Ведь для того, чтобы взяться за оружие, для того, чтобы стать Действием, Недовольство – само по себе пассивное состояние – нуждается в телесном образе, безразлично, знаменосец ли это идеи или мишень для накопившейся ненависти – библейский козел отпущения. Таинственной сущности «народ» дано мыслить лишь человекоподобными образами: отвлеченные понятия никогда не воспринимаются им отчетливо. Только в образах эти понятия приобретают определенность, именно поэтому там, где народ чувствует какую-то вину, у него возникает потребность увидеть виновного.
...ибо повелитель должен принимать решения в исторические секунды не по старым рецептам, не по образцам, которые никогда не имеют практической ценности. Лишь пророческий взгляд гения способен распознать в современности спасительное и правильное решение, лишь действие, героически преступающее существующие нормы, способно укротить дикие, хаотические силы стихии. Но никогда заклинаниями бури не прекратить, не укротить её, убрав паруса; она будет бушевать с неослабной силой, пока наконец сама не истощится и не успокоится.
Но хотя народ как некая совокупность, как множество людей никогда не мыслит логически, он обладает стихийным, животным чутьём, более развитым, чем у отдельного человека; оружие народа – не размышления, а инстинкты, и эти инстинкты почти всегда непогрешимо верны.
Не обожествлять, а очеловечивать – вот высший закон творческой психологии; не обвинять, пользуясь искусственными аргументами, а объяснять – вот её задача.
Иной раз Реальность, Действительность в поразительно удачный для нее день выкинет такое, что самому изобретательному, самому изощренному выдумщику-писателю не повторить столь сложной ситуации, столь запутанной интриги.
В иллюстрированной Книге Истории век этот невозможно представить ни одним королём, ни одним мужчиной. Изобразить его можно лишь в образе женщины, королевы, и вот этому–то собирательному образу Королевы рококо полностью соответствует Мария Антуанетта.

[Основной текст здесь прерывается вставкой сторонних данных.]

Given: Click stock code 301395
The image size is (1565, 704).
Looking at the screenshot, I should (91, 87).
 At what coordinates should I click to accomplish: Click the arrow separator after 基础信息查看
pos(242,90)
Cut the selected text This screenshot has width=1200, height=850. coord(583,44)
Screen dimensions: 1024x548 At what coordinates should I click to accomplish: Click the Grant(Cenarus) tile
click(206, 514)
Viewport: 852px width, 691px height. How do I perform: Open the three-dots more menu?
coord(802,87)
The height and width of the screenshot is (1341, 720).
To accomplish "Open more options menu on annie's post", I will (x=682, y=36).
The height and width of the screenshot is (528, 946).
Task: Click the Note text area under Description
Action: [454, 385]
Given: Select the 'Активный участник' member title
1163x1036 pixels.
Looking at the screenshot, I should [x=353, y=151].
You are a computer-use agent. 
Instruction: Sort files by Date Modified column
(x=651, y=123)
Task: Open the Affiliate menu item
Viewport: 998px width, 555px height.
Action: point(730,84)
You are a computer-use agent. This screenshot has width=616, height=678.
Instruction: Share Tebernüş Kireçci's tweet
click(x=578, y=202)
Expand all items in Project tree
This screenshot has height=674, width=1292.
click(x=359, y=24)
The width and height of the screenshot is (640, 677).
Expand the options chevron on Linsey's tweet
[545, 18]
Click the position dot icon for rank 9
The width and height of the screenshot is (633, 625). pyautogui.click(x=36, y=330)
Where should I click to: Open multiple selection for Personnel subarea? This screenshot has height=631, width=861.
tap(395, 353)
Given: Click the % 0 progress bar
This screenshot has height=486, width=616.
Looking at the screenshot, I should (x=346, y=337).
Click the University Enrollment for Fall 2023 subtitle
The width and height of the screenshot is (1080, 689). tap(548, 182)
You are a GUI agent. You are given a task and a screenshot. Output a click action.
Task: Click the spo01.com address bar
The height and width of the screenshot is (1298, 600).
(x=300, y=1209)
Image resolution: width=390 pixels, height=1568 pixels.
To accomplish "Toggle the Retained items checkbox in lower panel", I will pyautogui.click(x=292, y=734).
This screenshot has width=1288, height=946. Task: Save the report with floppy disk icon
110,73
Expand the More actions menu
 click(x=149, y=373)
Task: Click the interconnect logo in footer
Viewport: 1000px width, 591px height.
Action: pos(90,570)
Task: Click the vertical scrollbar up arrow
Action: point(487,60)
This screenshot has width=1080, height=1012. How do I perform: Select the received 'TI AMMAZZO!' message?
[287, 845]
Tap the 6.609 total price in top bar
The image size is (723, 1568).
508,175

Из беспечных – самая беспечная, среди расточительных – самая расточительная, между галантными и кокетливыми женщинами – изысканнейше галантная и осознанно кокетливая, своей личностью она незабываемо отчётливо и предельно точно выразила обычаи, манеры, нормы поведения, искусственный уклад жизни Dix–huitieme.
Революция стремится вперед, она должна стремиться вперед, если не хочет пойти на убыль, ибо революция - это бурное движение вперед. Остановка губительна для нее, движение вспять - смертельно. Она должна требовать, все больше и больше требовать для того, чтобы утвердить себя, чтобы не оказаться побежденной.
Но несчастье никогда не меняет характер, не вводит в него новые элементы; оно лишь формирует все заложенное в человеке.